» Try it
Scan the records below, and wherever a line has the word "agent", pull it out.

» Data for analysis
_ _ _ _
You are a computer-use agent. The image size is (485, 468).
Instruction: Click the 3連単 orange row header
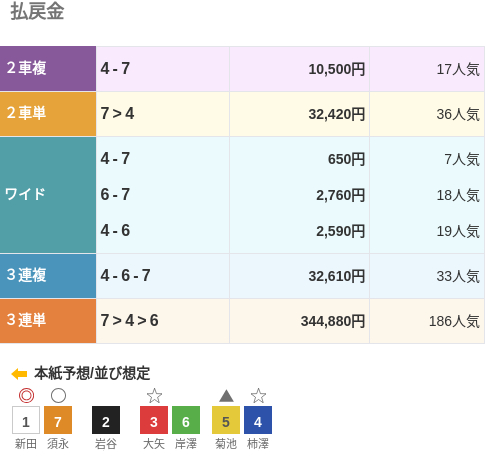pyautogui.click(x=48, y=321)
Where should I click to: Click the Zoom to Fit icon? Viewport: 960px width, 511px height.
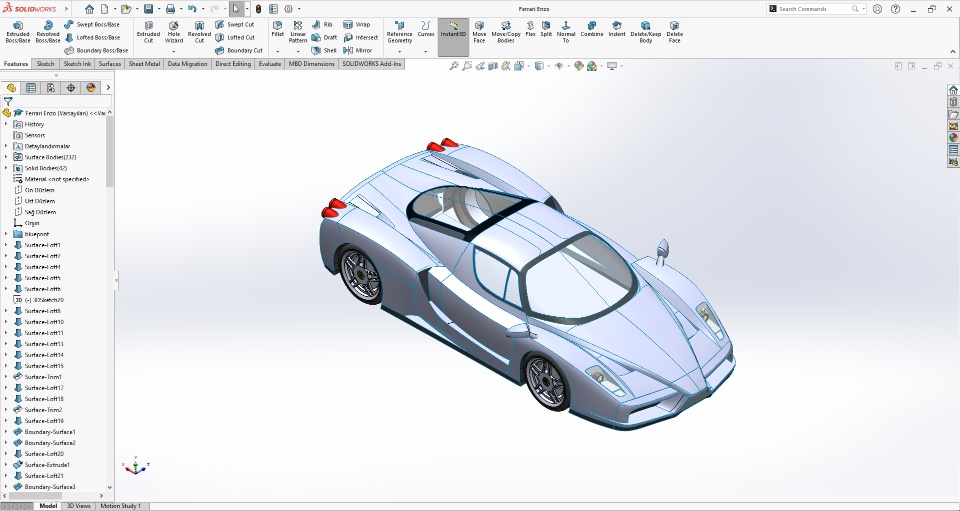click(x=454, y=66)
_ _ _ _
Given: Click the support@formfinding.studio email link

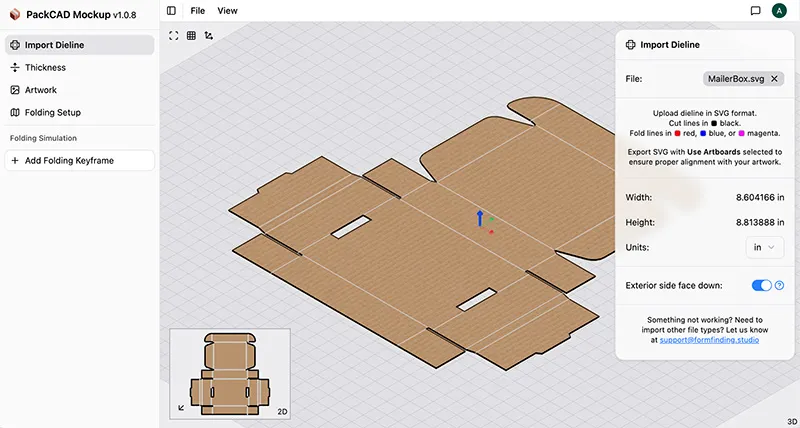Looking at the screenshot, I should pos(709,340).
_ _ _ _
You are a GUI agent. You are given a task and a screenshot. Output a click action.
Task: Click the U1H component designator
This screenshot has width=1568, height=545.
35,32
_ _ _ _
» Exercise result
You are a computer-use agent. The image size is (485, 468).
You are a GUI agent. You are given a task and a screenshot. Output a click action.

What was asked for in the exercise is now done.